Isoflavones concentration in the protein products of the various embodiments may be controlled by at least the following parameters according to any preferred or alternative embodiments: (i) isoflavones extraction from the starting materials (isoflavones solubilization), which increases with pH at the range of pH greater than about 8; (ii) hydrolysis of malonyl glycosides, which increases isoflavones content of the purified protein content; and (iii) the pH of the dissolved-sugars separation, where increasing the pH, particularly in the range greater than about 8, increases isoflavones concentration in the separated sugar streams and decreases isoflavones content in protein products. *. . *. . *
EXAMPLES While the invention will now be described in connection with certain embodiments in the following examples so that aspects thereof may be more fully understood and appreciated, the examples are not intended to limit the invention to these particular examples.
Comparative Example 20g of defatted and flash-desolventized soybean flakes (white flakes) were ground to small particles and added with 200g water to a vial. The pH of the solution was adjusted to 8.2 by the addition of NaOH and the vial was shaken for 2 hours at 30C. The insolubles were separated from the solution by centrifugation followed by filtration through a 0.45 micron filter. The solution (extract) was analyzed for isoflavones.

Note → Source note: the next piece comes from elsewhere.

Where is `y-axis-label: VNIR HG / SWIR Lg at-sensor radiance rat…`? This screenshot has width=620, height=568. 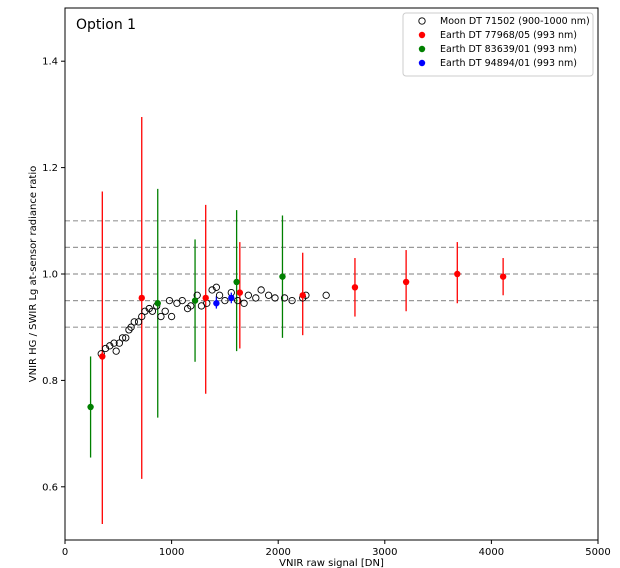
y-axis-label: VNIR HG / SWIR Lg at-sensor radiance rat… is located at coordinates (34, 274).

A fraction of the extract was ultrafiltered on a membrane with a molecular weight cut off of 30,000 (30KD). The permeate was analyzed. The results showed that the protein was substantially completely blocked on the membrane while at least 60 percent of the isoflavones permeated.

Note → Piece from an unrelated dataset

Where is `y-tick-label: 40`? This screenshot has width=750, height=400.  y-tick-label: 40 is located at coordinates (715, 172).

Example 1 NaOH was added to another fraction of the extract formed in the Comparative Example to bring the pH to 1 1.2. The vial was shaken at 40C for 2 hours, whereby malonyl glycosides in the solution were hydrolyzed to glycosides. Then the solution was cooled to ambient temperature and analyzed.

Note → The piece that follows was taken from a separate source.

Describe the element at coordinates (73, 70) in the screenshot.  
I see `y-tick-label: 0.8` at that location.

A fraction of the solution after hydrolysis was ultrafiltered as such on a membrane with a molecular weight cut off of 30KD. A second fraction was ultrafiltered after HCI addition to lower the pH to 8.2. The permeates were analyzed.
The results showed that the protein was practically completely blocked on the membrane at both pH levels. Isoflavones permeation was dependent on the pH, greater than 80 percent and about 30 percent for the tests at pH of 1 1.2 and 8.2, respectively. These results show that hydrolyzed isoflavones are left at pH 8.2 in the retentate of the ultrafiltration with the protein.
Example 2 An extract was formed, hydrolyzed, and analyzed as in Example 1. HCI was added to a fraction of the hydrolyzed extract and the pH was lowered to 4.3. Proteins precipitated out and were separated by centrifugation. Analysis showed that practically all the protein in the hydrolyzed extract was precipitated along with about 55 percent of the isoflavones.
While the preferred and other exemplary embodiments described in this disclosure are presently preferred, it should be understood that these embodiments are offered by way of example only. The invention is not limited to a particular embodiment, but extends to various modifications, combinations, and permutations.